El encanto del caqui

El encanto del caqui

CARMEN IMBERT BRUGAL
La dominicanidad tiene un guardia atravesado en su psiquis y pugna por salir, encubierto, idealizado, endemoniado. Conflicto de atracción-evitación. Cuando conviene, la guardia y los guardias son los gestores del autoritarismo y la barbarie, sin reparar, en el mandato constitucional que atribuye al Presidente de la República, la jefatura suprema de las Fuerzas Armadas.  Nada gusta más que el sonido de las botas, el talante del kepis, la canana, el sí señor, ordene, mande y todo por la patria. Lejos del húsar, es el guardia con el tolete que acosa el imaginario colectivo, con batallas imaginarias, epopeyas inexistentes, con salvaguarda de territorio.

El caqui no destiñe y es la tela más apreciada, aunque se use para encender la vellonera, para el abigeato, el secuestro de una impúber, para esconder la paca de cocaína que flota sobre las procelosas aguas caribeñas. Aunque interrumpa un conteo electoral de madrugada, secreteé algo en inmediaciones judiciales, murmure en el Departamento de Estado alguna malquerencia, se aposte en una garita fronteriza y disfrute del entra y sale de mercancías.

El generalato de Duarte no convence, seduce el guardia que lee al revés y depreda. Machete y espada, metralleta y tanque, asonada e intransigencia.

La familia criolla se enaltecía con un cura, un teniente y un pelotero. De que los tiempos cambian, cambian; ahora hace falta un político y un pariente con frío, dispuesto a satisfacer, gracias a las remesas, gustos locales incosteables y a sazonar el lechón decembrino.

El brigadier Trujillo soñó con un ejército prusiano. Uniformó a los soldados de manera impecable, forjó una casta temible, con disciplina, genuflexión y abuso. El rechazo social afectó a los militares, empero, de manera imperceptible, poco a poco, las élites acogieron a los bonitillos y sádicos comandantes de aire, mar y tierra.

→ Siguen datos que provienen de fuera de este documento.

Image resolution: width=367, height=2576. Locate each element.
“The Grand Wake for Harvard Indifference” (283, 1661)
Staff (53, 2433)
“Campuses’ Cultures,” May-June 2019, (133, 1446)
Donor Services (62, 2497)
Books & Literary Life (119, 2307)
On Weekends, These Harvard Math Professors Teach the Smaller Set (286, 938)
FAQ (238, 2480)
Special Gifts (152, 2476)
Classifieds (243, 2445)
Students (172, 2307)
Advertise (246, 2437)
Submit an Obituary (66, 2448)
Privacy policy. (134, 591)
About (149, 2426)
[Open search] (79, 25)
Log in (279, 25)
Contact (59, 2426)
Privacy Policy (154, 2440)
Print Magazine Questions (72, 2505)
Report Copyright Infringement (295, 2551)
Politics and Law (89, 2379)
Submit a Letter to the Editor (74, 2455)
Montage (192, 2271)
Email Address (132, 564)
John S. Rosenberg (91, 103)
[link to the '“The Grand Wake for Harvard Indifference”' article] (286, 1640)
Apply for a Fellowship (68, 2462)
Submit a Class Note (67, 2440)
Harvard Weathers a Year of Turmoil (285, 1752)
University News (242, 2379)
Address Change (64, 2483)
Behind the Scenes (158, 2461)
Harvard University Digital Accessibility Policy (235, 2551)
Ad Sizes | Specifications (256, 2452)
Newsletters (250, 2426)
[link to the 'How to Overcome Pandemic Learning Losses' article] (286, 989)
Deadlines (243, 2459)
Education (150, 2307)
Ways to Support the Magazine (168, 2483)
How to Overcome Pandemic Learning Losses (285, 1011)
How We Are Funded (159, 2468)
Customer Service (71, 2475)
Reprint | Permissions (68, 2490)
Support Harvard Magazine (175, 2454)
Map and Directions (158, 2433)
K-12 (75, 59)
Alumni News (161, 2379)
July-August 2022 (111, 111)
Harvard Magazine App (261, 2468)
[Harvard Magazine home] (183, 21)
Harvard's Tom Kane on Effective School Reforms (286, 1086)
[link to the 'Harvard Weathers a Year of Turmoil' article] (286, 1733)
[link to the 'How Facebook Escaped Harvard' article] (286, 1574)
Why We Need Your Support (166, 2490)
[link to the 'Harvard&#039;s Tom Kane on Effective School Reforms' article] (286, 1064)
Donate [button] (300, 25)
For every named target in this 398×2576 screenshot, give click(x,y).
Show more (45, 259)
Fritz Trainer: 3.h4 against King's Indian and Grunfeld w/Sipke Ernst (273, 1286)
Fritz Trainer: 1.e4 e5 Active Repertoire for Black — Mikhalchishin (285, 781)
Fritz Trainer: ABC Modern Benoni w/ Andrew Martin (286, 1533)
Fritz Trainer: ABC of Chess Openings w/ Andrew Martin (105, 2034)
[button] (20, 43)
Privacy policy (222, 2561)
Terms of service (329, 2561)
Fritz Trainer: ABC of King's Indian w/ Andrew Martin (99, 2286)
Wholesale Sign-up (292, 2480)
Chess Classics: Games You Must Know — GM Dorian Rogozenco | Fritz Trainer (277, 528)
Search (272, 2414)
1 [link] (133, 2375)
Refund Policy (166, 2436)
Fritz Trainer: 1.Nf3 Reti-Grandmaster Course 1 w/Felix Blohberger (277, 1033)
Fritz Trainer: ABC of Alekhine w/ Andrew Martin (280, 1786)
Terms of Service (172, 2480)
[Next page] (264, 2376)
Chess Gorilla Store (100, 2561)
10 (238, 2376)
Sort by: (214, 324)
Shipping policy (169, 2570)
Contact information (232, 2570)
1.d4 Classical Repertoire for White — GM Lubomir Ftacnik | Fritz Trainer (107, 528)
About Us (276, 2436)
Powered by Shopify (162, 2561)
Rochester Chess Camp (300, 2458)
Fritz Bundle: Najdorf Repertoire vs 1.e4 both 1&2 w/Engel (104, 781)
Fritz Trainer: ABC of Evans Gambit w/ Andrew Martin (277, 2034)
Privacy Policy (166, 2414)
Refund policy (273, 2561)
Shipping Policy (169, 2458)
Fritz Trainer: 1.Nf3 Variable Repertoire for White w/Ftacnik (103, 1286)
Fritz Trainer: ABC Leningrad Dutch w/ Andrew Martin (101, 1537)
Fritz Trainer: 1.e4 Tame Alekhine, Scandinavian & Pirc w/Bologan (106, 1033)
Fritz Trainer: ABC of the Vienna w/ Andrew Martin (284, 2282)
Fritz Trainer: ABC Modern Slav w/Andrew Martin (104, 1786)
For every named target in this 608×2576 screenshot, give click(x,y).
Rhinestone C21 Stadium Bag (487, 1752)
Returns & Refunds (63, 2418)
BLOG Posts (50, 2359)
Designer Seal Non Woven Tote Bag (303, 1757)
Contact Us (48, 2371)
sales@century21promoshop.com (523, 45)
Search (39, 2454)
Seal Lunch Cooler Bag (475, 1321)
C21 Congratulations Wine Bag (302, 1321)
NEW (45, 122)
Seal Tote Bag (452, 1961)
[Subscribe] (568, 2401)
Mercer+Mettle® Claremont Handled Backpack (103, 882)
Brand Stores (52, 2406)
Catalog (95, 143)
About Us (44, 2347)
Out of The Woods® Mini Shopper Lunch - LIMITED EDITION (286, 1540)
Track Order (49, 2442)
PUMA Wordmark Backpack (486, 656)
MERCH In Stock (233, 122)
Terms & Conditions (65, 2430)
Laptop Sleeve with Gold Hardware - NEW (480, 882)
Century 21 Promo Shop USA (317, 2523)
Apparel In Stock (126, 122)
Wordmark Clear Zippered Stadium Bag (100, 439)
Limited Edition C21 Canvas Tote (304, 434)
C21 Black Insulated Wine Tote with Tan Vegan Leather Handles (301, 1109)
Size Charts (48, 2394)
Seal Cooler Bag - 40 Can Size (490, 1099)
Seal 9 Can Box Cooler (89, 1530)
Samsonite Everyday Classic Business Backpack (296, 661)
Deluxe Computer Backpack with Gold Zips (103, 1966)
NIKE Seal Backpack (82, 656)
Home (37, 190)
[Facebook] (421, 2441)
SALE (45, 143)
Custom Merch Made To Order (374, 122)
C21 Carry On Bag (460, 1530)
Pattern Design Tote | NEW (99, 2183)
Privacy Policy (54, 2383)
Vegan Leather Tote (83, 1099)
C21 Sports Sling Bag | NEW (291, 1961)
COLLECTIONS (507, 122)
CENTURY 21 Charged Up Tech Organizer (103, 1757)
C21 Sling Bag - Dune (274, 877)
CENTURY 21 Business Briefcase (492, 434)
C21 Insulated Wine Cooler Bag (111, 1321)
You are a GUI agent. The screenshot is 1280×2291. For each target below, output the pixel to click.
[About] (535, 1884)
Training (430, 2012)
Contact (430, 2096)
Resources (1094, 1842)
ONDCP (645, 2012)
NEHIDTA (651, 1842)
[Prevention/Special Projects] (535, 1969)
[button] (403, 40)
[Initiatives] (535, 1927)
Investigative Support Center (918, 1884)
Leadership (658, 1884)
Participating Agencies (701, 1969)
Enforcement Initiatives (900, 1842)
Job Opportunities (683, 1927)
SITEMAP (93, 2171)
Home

Después del 1961 los prejuicios contra esa «chusma» armada afloraron, muchos vencieron el repudio. La descendencia de los mandones de la tiranía, sin abjurar de la estirpe, valoró el privilegio que asignaba el cuartel y las academias extranjeras acrecentaron sus destrezas. Aprendieron buenas maneras, seguridad y defensa, estrategia, espionaje. Sin dejar el orden, intentaron, con astucia, acceder a los cotos civiles y competir.

La paradoja entre la academia y la herencia del campamento, tuvo frutos exóticos, irrepetibles e incomprensibles. El 1965 fue fragua, pero también permitió que Ramfis Trujillo propalara su fervor nacionalista y revolucionario, coincidiendo con sus compañeros de armas.

Joaquín Balaguer supo manejar las huestes heredadas, satisfizo apetencias, repartió potreros y cañaverales, eriales y ministerios. Convirtió en funcionarios a generales, coroneles, capitanes, sargentos. Osadía le sobraba al caqui y al civil. Confundió constitucionalistas y golpistas, subrayó las diferencias y, divididos, los tuvo a su merced. Aquellos comandantes reclutaron veleidades, creaban patrimonio y capitaneaban la contrainsurgencia y el exterminio. Desde entonces, la participación política del cuartel es innegable y el afán de los políticos para congraciarse con ellos, también.

En el año 1978, el Presidente Antonio Guzmán, pretendió erradicar la hierba mala redactando los decretos que degradaban a los guardias de la vergüenza. Hubo un respiro.

Lillian Bobea, en su trabajo «Soldados y ciudadanos del Caribe» escribe: La profesionalización, entendida como un proceso de separación y distinción de la política de los cuarteles, registró un comportamiento diferente, durante los años que siguieron al balaguerismo. El nuevo gobierno, de tendencia socialdemócrata, llevó a cabo una profilaxis interna de las figuras más comprometidas con el modelo represivo que impuso el social cristianismo. Se redujo la presencia militar en los procesos electorales, su participación en proyectos y eventos proselitistas…».

Una generación distinta crecía, sin las culpas del pasado ni el prontuario depredador de los antecesores. Creaba su propia historia en las aulas universitarias, con las nostalgias del poder absoluto, delinquía de otro modo. En su jurisdicción, manifestaba sus simpatías por los líderes políticos. Ya no son reclutas y, sin uniforme, asumen el reto del aprecio público. Desde otras atalayas, compiten con antiguos jefes e indagan, si el discurso puede desplazar el encanto del caqui. En esa contienda, es un error imputar «traición» a un amigo, antiguo subalterno, antagonista político. La deslealtad entre amigos es asunto privado. La traición, es una infracción, tipificada en el Código Penal y entre sus elementos constitutivos no figura el abandono ni la conveniencia.